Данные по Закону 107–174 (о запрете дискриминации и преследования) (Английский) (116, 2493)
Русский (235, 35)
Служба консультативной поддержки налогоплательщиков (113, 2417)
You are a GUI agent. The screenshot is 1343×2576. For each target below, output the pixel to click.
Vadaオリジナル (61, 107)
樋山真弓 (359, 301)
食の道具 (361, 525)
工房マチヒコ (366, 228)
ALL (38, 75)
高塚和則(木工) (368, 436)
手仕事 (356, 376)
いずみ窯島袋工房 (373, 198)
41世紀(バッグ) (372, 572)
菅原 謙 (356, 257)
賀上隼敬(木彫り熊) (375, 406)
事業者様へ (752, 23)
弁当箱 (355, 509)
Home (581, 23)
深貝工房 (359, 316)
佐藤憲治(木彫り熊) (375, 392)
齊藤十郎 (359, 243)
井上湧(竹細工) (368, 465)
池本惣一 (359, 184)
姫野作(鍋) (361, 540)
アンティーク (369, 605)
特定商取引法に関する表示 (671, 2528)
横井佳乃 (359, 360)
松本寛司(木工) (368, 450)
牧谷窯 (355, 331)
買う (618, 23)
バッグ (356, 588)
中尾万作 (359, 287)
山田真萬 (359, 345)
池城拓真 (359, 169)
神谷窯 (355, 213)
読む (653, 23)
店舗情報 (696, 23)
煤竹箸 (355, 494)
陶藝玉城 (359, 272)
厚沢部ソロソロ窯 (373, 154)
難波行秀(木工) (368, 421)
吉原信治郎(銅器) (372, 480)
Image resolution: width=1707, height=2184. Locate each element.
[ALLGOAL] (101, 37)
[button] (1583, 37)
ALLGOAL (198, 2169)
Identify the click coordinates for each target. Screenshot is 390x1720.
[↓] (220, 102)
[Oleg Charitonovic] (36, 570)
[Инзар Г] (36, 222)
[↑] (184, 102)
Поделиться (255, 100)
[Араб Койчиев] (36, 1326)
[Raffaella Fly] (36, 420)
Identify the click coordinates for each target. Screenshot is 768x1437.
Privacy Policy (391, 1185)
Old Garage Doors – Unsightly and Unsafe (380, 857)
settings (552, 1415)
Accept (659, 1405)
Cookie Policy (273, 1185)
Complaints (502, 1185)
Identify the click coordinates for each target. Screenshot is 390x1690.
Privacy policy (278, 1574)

..........

» Work instruction:
From the listing above, copy every line that includes the word "each".

» Problem solution:
You are a GUI agent. The screenshot is 1343×2576. For each target below, output the pixel to click.
Image resolution: width=1707, height=2184. Locate each element.
Identify the click coordinates for each target. Screenshot is 390x1720.
Identify the click coordinates for each target. Screenshot is 768x1437.
Identify the click coordinates for each target. Screenshot is 390x1690.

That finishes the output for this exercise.